El genial Julio Camba escribió Un año en el otro mundo, una recopilación de su trabajo periodístico en Estados Unidos. Como uno no le llega a Julio Camba ni a los zapatos, ha estado únicamente una semana en el otro mundo, sin salir de Nueva York, así que ustedes me permitirán unas breves disquisiciones neoyorquinas, en este duermevela temporal que es el cambio horario.
Para empezar, unas dosis de estímulo local. Nueva York es la capital del mundo, una olla de culturas que nunca llega al punto de ebullición sino que se nos presenta como una sopa fría y refrescante, algo difícil de imaginar en Málaga, donde cualquier mención a la ciudad de la Giralda a muchos ya les produce erupciones cutáneas.
Pero llama la atención el que, capaces como son de llevar a cabo los mayores retos constructivos, de levantar el Empire State en el mismo tiempo en que en Málaga se aprueba la licitación de un centro social (con 100 plantas menos), en Nueva York tengan unas aceras tan pésimas. De hecho, si en la remodelación por el metro de calle Cuarteles se hubieran instalado las aceras de las que hoy mismo disfruta la Quinta Avenida neoyorquina, las protestas vecinales se escucharían en Tailandia.

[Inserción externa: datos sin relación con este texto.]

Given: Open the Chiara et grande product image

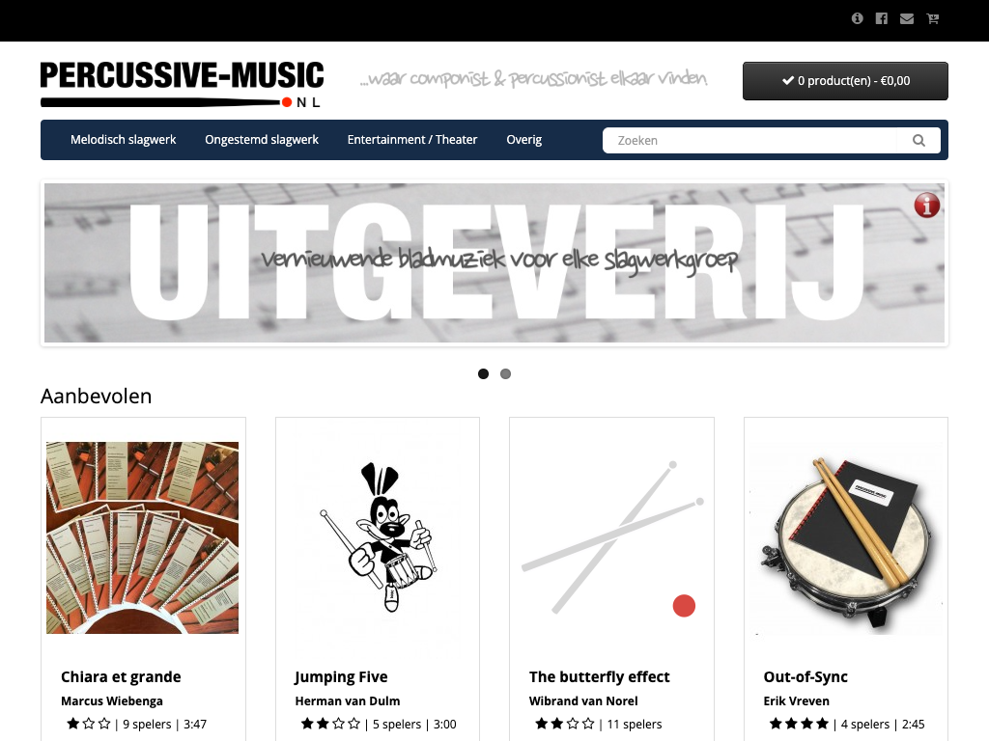Looking at the screenshot, I should click(x=143, y=537).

Y no les faltaría razón a los vecinos porque en Málaga no se concebirían unas aceras hechas con planchas de hormigón, algunas de ellas levantadas, agrietadas y con yacimientos arqueológicos de chicles estampados y renegridos. Pero es que hablar en Estados Unidos de administración pública es como mentar a la bicha. No les descubro América al recordarles que allí impera la iniciativa privada, de ahí que la cosa pública a veces se reduzca a la mínima expresión.
Eso sí, cuando se ponen a construir áreas comunes, lo hacen en serio. Ahí está por ejemplo Central Park, cinco kilómetros de largo de zonas verdes –exclusivamente de zonas de verdes, no como en Málaga–. A este respecto, recordemos que en la Ciudad del Paraíso los dos últimos grandes proyectos de parques han tenido trayectorias muy dispares.
En el caso del Parque del Oeste, el proyecto tenía tantos metros cuadrados de cemento, que durante los siguientes lustros al gasto original ha habido que sumarle algo tan sorprendente como el ajardinamiento de un parque demasiado acementado.
En cuanto al parque de los terrenos de Repsol, ha sufrido una desgraciada involución antes incluso de nacer. En un primer momento nuestros representantes políticos llegaron a hablar de construir un merecido Central Park en la atosigada Carretera de Cádiz, luego cayeron en la cuenta de que había que sacar tajada urbanística a tanto desperdicio de jardines, le restaron 20.000 metros cuadrados y la trastada fue camuflada con el anuncio de que iban a construirse modernísimos rascacielos que nos sacarían del atraso urbanístico, algo que a los neoyorquinos –tan duchos en la arquitectura vertical– jamás se les ocurrió hacer con el Central Park original. Ya ven, sombras y luces de una ciudad con magníficos parques y unas aceras para olvidar.